1）細胞進程。冷藏前期的差異蛋白主要參與了細胞的生物學過程。細胞過程離不開相關信號轉導通路的調節[29]。冷藏前期，Rap1信號通路被顯著富集。研究表明，Rap1信號通路處于活躍狀態時產生的下游效應分子RIAM（Rap1相互作用的銜接分子）有助于吞噬體作用[30-31]。本研究中，CDC42與RAP1A、RAC1、RHOA不僅具有相互作用，且均參與了Rap1信號通路。這些蛋白在活躍的GTP狀態和非活躍的GDP狀態之間不斷轉換[20]。當處于活躍狀態的GTP酶與Rap1結合時，會激活Rap1/RIAM通路，從而促進細胞的吞噬作用[31]。值得注意的是，CDC42在冷藏前期表達上調，表明此階段Rap1與GTP酶結合的頻率更高，使得Rap1/RIAM通路處于激活狀態，吞噬作用明顯。而冷藏后期，CDC42表達下調說明吞噬作用下降。Shrivastava等[32]指出，吞噬作用是一種重要的防御機制，可以吞噬細菌、真菌、病毒等病原體，從而對抗有害微生物的感染。Botelho等[33]指出，吞噬體可與溶酶體融合以獲得殺滅微生物的一系列蛋白，這些蛋白質（如CLTC）主要存在于溶酶體內，通過融合作用進入吞噬體內發揮吞噬作用。本研究中，CLTC被同時注釋到了吞噬體和溶酶體兩種顯著富集的代謝途徑，使得冷藏前期原料乳中微生物無法迅速生長。王媛媛[34]的研究表明4 ℃冷藏72 h，微生物生長緩慢，原料乳脂肪、蛋白質、乳糖等關鍵品質變化不顯著。冷藏后期，吞噬體途徑的富集程度顯著下降，吞噬體作用減弱，該階段嗜冷微生物迅速生長繁殖[35-36]。微生物的生長使得原料乳中的營養物質被消耗，造成乳蛋白、脂肪和乳糖等營養物質減少，并導致酸味、澀味和苦味等不良風味的形成，從而影響原料乳加工前的品質[37-38]。

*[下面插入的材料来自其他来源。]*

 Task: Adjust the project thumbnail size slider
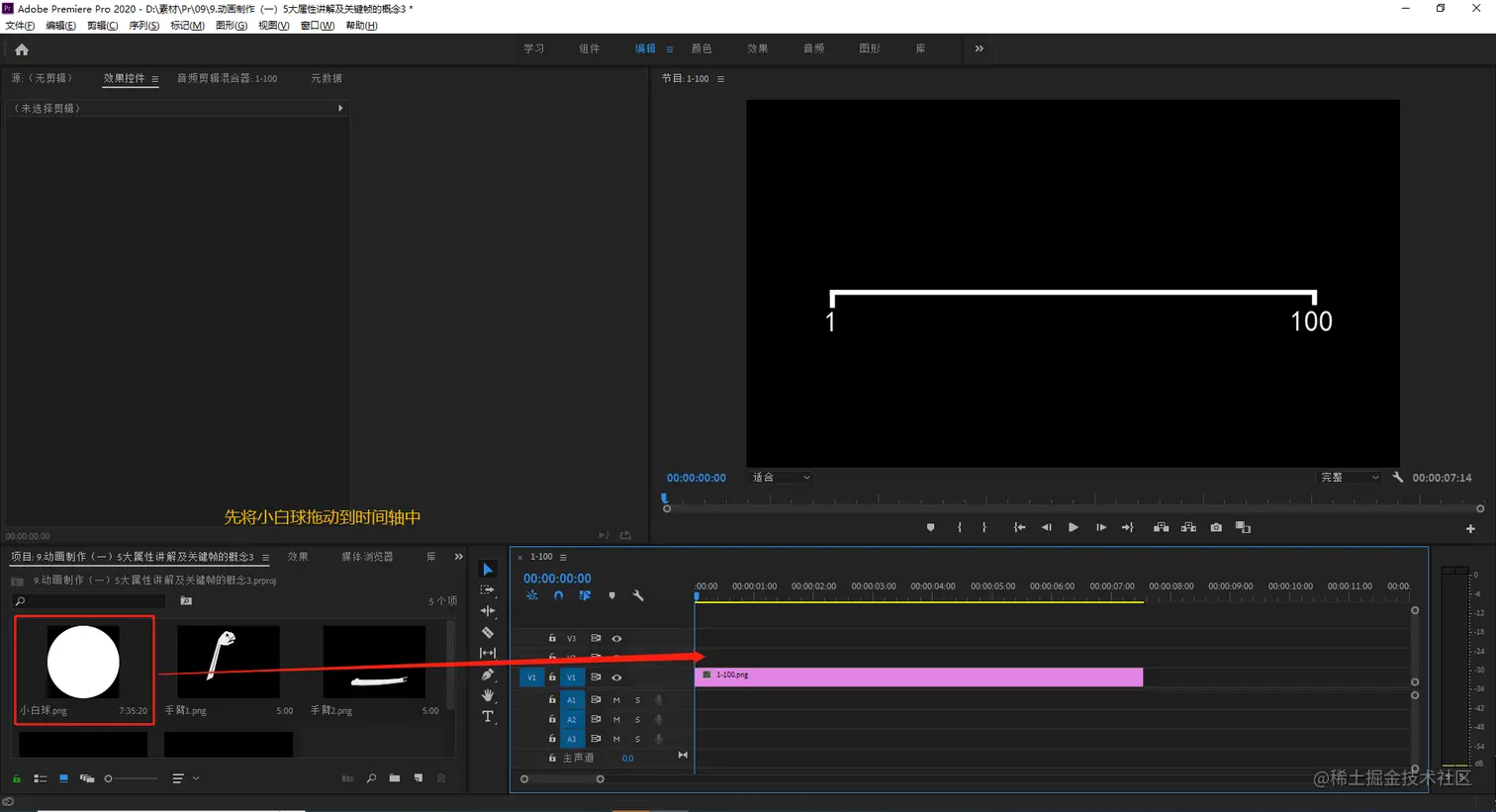click(131, 778)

2）代謝過程。隨著冷藏時間的延長，乳中具有生物活性的蛋白參與的主要代謝途徑為膽固醇代謝和糖代謝。膽固醇是哺乳動物體內合成的、能穩定細胞膜結構的重要脂質[39-40]。本研究中膽固醇代謝途徑僅在冷藏前期被顯著富集（P＜0.05），涉及NPC1、APOA4和APOC3共3 種差異蛋白，均表達下調，它們是膽固醇等脂類轉運的重要載體，其中載脂蛋白可通過運輸參與膽固醇的穩態調節[41]。上述差異蛋白表達的下調說明此階段膽固醇的穩態結構可能被打破。冷藏后期，膽固醇代謝不再顯著富集（P≥0.05）?？紤]到膽固醇是奶牛體內合成的，新鮮原料乳中應具有更高的膽固醇含量。結合本研究結果推測，乳中膽固醇的降低可能主要發生在冷藏的前期。冷藏后期，與碳水化合物代謝相關的磷酸戊糖途徑、碳代謝途徑、半乳糖代謝途徑被顯著富集（P＜0.05）。參與上述途徑的差異蛋白主要是PGM1、FBP1、TALDO1、LALBA等，其中，PGM1參與了葡萄糖的分解和合成；FBP1催化果糖-1,6-二磷酸水解為果糖-6-磷酸；TALDO1屬于糖酵解過程中的關鍵酶，參與糖酵解并促進葡萄糖代謝，對ATP的產生和磷酸-戊糖途徑中代謝物的平衡具有重要影響[42-44]。另外，LALBA是牛乳中常見的活性蛋白[45]。Viaene等[46]研究發現，LALBA具有酶活性，能夠調節半乳糖基轉移酶的底物特異性，從而促進乳糖的合成。本研究中，LALBA被注釋到了半乳糖代謝途徑中。然而，Li Hongqiang等[47]研究表明，原料乳4 ℃冷藏6 d的過程中，乳糖含量始終保持下降。同時，Zhang Lina等[48]的結果表明原料乳冷藏后期微生物生長迅速，并產生大量水解酶分解乳糖?？梢?，冷藏后期原料乳中糖代謝相關酶類的水解作用遠遠大于乳糖的合成作用。

4 結論

采用DIA蛋白組學揭示了4 ℃冷藏6 d原料乳蛋白質之間組成和功能的差異。冷藏過程中共檢測到蛋白質902 種，其中冷藏前期和冷藏后期分別篩選到70 種和71 種差異表達蛋白。兩個階段僅23 種共同的差異表達蛋白，說明不同冷藏時期的蛋白質表達存在顯著差異（P＜0.05）。冷藏前期的差異蛋白質主要與細胞生物學功能有關，吞噬作用明顯，抑制了原料乳中微生物的生長，原料乳品質較穩定；冷藏后期，差異蛋白質主要與碳水化合物的代謝有關，具體參與磷酸戊糖途徑、碳代謝途徑和半乳糖代謝途徑，造成后期原料乳品質的下降。因此，4 ℃冷藏3 d可有效保證原料乳的品質。